#### WORK REQUEST
The response should be a faithful copy of every record, with nothing left out.

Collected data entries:
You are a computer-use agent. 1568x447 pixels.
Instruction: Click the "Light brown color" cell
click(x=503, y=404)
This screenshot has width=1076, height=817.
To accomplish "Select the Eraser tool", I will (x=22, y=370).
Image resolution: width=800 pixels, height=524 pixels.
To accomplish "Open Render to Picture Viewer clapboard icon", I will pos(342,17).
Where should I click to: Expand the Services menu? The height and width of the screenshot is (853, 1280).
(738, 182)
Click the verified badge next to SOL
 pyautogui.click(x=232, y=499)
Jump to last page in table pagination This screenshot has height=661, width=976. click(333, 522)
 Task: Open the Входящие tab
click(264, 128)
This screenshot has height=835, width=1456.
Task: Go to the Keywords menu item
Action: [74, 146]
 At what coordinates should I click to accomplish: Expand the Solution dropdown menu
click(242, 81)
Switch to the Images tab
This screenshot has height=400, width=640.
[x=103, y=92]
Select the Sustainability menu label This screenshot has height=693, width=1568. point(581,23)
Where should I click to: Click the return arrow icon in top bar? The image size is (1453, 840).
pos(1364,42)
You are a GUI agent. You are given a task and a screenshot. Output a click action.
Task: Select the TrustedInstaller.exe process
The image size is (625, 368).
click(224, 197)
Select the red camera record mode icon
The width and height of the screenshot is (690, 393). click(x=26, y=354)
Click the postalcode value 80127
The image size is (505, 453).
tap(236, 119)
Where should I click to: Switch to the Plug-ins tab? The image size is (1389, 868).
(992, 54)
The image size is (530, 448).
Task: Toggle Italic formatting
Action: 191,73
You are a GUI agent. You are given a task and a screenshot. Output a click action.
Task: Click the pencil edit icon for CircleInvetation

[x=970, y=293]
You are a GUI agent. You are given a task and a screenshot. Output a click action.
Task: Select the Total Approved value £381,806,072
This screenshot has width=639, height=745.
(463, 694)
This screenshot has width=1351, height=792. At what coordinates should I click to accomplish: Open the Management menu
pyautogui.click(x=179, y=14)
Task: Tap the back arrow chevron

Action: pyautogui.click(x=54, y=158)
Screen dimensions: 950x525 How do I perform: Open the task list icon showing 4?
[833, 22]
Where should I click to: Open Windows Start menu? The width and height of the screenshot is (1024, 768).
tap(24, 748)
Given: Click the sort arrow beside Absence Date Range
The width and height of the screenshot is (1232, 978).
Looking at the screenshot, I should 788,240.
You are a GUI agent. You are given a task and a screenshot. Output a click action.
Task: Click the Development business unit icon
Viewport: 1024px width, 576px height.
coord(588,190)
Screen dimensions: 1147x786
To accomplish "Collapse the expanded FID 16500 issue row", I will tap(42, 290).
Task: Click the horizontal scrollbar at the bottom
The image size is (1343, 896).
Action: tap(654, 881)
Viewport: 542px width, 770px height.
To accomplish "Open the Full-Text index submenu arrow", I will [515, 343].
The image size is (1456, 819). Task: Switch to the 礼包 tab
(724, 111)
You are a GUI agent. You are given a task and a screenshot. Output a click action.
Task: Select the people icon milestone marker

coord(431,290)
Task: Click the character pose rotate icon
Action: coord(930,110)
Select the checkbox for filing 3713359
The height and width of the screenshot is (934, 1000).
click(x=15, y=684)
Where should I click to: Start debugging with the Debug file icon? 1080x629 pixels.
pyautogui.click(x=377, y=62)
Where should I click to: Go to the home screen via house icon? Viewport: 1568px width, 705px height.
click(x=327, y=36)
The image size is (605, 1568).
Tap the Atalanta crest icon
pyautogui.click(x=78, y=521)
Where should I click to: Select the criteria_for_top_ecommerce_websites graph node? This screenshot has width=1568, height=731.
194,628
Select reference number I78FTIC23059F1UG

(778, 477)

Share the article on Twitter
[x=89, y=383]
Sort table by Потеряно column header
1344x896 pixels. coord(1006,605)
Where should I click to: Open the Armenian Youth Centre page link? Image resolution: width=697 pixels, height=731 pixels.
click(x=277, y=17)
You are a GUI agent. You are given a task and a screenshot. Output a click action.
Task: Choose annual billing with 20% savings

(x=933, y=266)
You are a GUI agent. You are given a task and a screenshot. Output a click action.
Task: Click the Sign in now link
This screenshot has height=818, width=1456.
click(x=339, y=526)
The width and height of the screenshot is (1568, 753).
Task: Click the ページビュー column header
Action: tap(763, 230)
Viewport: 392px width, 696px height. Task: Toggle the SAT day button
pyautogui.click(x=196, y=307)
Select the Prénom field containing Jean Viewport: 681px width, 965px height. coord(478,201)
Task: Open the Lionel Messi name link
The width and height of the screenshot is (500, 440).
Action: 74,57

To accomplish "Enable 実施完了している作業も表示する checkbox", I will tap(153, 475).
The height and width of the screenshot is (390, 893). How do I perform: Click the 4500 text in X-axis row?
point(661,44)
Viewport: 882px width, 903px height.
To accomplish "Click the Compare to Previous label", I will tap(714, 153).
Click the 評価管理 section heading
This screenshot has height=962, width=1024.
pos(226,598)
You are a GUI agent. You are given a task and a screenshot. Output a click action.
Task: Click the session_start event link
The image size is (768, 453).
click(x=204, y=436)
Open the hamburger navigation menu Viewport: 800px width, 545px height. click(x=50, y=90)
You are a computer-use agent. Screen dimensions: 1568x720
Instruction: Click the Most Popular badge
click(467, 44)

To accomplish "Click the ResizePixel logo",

#### FINISHED EXERCISE
You are a computer-use agent. 1568x447 pixels.
Instruction: Click the "Light brown color" cell
click(x=503, y=404)
This screenshot has width=1076, height=817.
To accomplish "Select the Eraser tool", I will (x=22, y=370).
Image resolution: width=800 pixels, height=524 pixels.
To accomplish "Open Render to Picture Viewer clapboard icon", I will pos(342,17).
Where should I click to: Expand the Services menu? The height and width of the screenshot is (853, 1280).
(738, 182)
Click the verified badge next to SOL
 pyautogui.click(x=232, y=499)
Jump to last page in table pagination This screenshot has height=661, width=976. click(333, 522)
 Task: Open the Входящие tab
click(264, 128)
This screenshot has height=835, width=1456.
Task: Go to the Keywords menu item
Action: [74, 146]
 At what coordinates should I click to accomplish: Expand the Solution dropdown menu
click(242, 81)
Switch to the Images tab
This screenshot has height=400, width=640.
[x=103, y=92]
Select the Sustainability menu label This screenshot has height=693, width=1568. point(581,23)
Where should I click to: Click the return arrow icon in top bar? The image size is (1453, 840).
pos(1364,42)
You are a GUI agent. You are given a task and a screenshot. Output a click action.
Task: Select the TrustedInstaller.exe process
The image size is (625, 368).
click(224, 197)
Select the red camera record mode icon
The width and height of the screenshot is (690, 393). click(x=26, y=354)
Click the postalcode value 80127
The image size is (505, 453).
tap(236, 119)
Where should I click to: Switch to the Plug-ins tab? The image size is (1389, 868).
(992, 54)
The image size is (530, 448).
Task: Toggle Italic formatting
Action: 191,73
You are a GUI agent. You are given a task and a screenshot. Output a click action.
Task: Click the pencil edit icon for CircleInvetation

[x=970, y=293]
You are a GUI agent. You are given a task and a screenshot. Output a click action.
Task: Select the Total Approved value £381,806,072
This screenshot has width=639, height=745.
(463, 694)
This screenshot has width=1351, height=792. At what coordinates should I click to accomplish: Open the Management menu
pyautogui.click(x=179, y=14)
Task: Tap the back arrow chevron

Action: pyautogui.click(x=54, y=158)
Screen dimensions: 950x525 How do I perform: Open the task list icon showing 4?
[833, 22]
Where should I click to: Open Windows Start menu? The width and height of the screenshot is (1024, 768).
tap(24, 748)
Given: Click the sort arrow beside Absence Date Range
The width and height of the screenshot is (1232, 978).
Looking at the screenshot, I should 788,240.
You are a GUI agent. You are given a task and a screenshot. Output a click action.
Task: Click the Development business unit icon
Viewport: 1024px width, 576px height.
coord(588,190)
Screen dimensions: 1147x786
To accomplish "Collapse the expanded FID 16500 issue row", I will tap(42, 290).
Task: Click the horizontal scrollbar at the bottom
The image size is (1343, 896).
Action: tap(654, 881)
Viewport: 542px width, 770px height.
To accomplish "Open the Full-Text index submenu arrow", I will [515, 343].
The image size is (1456, 819). Task: Switch to the 礼包 tab
(724, 111)
You are a GUI agent. You are given a task and a screenshot. Output a click action.
Task: Select the people icon milestone marker

coord(431,290)
Task: Click the character pose rotate icon
Action: coord(930,110)
Select the checkbox for filing 3713359
The height and width of the screenshot is (934, 1000).
click(x=15, y=684)
Where should I click to: Start debugging with the Debug file icon? 1080x629 pixels.
pyautogui.click(x=377, y=62)
Where should I click to: Go to the home screen via house icon? Viewport: 1568px width, 705px height.
click(x=327, y=36)
The image size is (605, 1568).
Tap the Atalanta crest icon
pyautogui.click(x=78, y=521)
Where should I click to: Select the criteria_for_top_ecommerce_websites graph node? This screenshot has width=1568, height=731.
194,628
Select reference number I78FTIC23059F1UG

(778, 477)

Share the article on Twitter
[x=89, y=383]
Sort table by Потеряно column header
1344x896 pixels. coord(1006,605)
Where should I click to: Open the Armenian Youth Centre page link? Image resolution: width=697 pixels, height=731 pixels.
click(x=277, y=17)
You are a GUI agent. You are given a task and a screenshot. Output a click action.
Task: Choose annual billing with 20% savings

(x=933, y=266)
You are a GUI agent. You are given a task and a screenshot. Output a click action.
Task: Click the Sign in now link
This screenshot has height=818, width=1456.
click(x=339, y=526)
The width and height of the screenshot is (1568, 753).
Task: Click the ページビュー column header
Action: tap(763, 230)
Viewport: 392px width, 696px height. Task: Toggle the SAT day button
pyautogui.click(x=196, y=307)
Select the Prénom field containing Jean Viewport: 681px width, 965px height. coord(478,201)
Task: Open the Lionel Messi name link
The width and height of the screenshot is (500, 440).
Action: 74,57

To accomplish "Enable 実施完了している作業も表示する checkbox", I will tap(153, 475).
The height and width of the screenshot is (390, 893). How do I perform: Click the 4500 text in X-axis row?
point(661,44)
Viewport: 882px width, 903px height.
To accomplish "Click the Compare to Previous label", I will tap(714, 153).
Click the 評価管理 section heading
This screenshot has height=962, width=1024.
pos(226,598)
You are a GUI agent. You are given a task and a screenshot. Output a click action.
Task: Click the session_start event link
The image size is (768, 453).
click(x=204, y=436)
Open the hamburger navigation menu Viewport: 800px width, 545px height. click(x=50, y=90)
You are a computer-use agent. Screen dimensions: 1568x720
Instruction: Click the Most Popular badge
click(467, 44)

To accomplish "Click the ResizePixel logo",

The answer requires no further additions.